» GOAL
Change "sticky note" to "yellow note" in the rows from the start up to and including the line with "Looking at the screenshot, I should (431, 19).", and give those lines again with nothing else altered.

------------------------------------------------

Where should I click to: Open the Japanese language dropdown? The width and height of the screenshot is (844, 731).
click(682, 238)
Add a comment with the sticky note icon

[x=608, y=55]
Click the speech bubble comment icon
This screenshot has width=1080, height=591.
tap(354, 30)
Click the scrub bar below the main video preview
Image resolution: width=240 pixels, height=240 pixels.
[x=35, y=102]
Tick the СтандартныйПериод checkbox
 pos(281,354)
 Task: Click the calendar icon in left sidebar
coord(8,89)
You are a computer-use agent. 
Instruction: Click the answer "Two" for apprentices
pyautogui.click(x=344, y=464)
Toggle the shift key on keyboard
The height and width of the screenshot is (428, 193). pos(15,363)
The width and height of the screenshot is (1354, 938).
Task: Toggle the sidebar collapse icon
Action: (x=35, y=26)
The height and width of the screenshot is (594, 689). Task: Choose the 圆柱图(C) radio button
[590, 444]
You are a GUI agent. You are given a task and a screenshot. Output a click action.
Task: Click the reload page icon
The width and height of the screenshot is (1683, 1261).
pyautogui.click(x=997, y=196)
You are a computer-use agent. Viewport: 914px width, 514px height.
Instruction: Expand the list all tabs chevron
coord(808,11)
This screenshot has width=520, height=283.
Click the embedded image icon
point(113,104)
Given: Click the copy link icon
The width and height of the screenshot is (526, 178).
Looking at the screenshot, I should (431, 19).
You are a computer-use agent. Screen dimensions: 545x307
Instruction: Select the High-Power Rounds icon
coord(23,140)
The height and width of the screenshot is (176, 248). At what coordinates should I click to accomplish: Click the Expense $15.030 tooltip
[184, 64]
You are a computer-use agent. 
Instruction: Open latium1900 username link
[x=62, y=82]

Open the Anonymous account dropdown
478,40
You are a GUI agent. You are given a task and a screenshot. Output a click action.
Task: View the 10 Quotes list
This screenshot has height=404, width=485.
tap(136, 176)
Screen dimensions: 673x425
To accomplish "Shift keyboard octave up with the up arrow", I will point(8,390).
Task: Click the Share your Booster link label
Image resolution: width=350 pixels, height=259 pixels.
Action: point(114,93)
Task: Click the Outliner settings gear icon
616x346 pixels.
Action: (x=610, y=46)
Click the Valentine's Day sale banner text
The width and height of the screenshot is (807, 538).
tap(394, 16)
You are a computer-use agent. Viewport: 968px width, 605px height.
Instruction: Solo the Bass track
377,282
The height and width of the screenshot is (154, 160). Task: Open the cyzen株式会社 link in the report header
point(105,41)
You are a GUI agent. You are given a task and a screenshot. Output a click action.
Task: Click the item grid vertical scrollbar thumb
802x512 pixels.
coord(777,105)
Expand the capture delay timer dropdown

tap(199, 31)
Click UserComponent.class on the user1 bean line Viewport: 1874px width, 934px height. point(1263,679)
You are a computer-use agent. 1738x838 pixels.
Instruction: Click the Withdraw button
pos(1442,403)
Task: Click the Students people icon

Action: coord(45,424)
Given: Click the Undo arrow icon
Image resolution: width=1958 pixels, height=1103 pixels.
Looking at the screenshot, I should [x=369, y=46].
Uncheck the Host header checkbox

------------------------------------------------

» THE ANSWER
Where should I click to: Open the Japanese language dropdown? The width and height of the screenshot is (844, 731).
click(682, 238)
Add a comment with the yellow note icon

[x=608, y=55]
Click the speech bubble comment icon
This screenshot has width=1080, height=591.
tap(354, 30)
Click the scrub bar below the main video preview
Image resolution: width=240 pixels, height=240 pixels.
[x=35, y=102]
Tick the СтандартныйПериод checkbox
 pos(281,354)
 Task: Click the calendar icon in left sidebar
coord(8,89)
You are a computer-use agent. 
Instruction: Click the answer "Two" for apprentices
pyautogui.click(x=344, y=464)
Toggle the shift key on keyboard
The height and width of the screenshot is (428, 193). pos(15,363)
The width and height of the screenshot is (1354, 938).
Task: Toggle the sidebar collapse icon
Action: (x=35, y=26)
The height and width of the screenshot is (594, 689). Task: Choose the 圆柱图(C) radio button
[590, 444]
You are a GUI agent. You are given a task and a screenshot. Output a click action.
Task: Click the reload page icon
The width and height of the screenshot is (1683, 1261).
pyautogui.click(x=997, y=196)
You are a computer-use agent. Viewport: 914px width, 514px height.
Instruction: Expand the list all tabs chevron
coord(808,11)
This screenshot has width=520, height=283.
Click the embedded image icon
point(113,104)
Given: Click the copy link icon
The width and height of the screenshot is (526, 178).
Looking at the screenshot, I should (431, 19).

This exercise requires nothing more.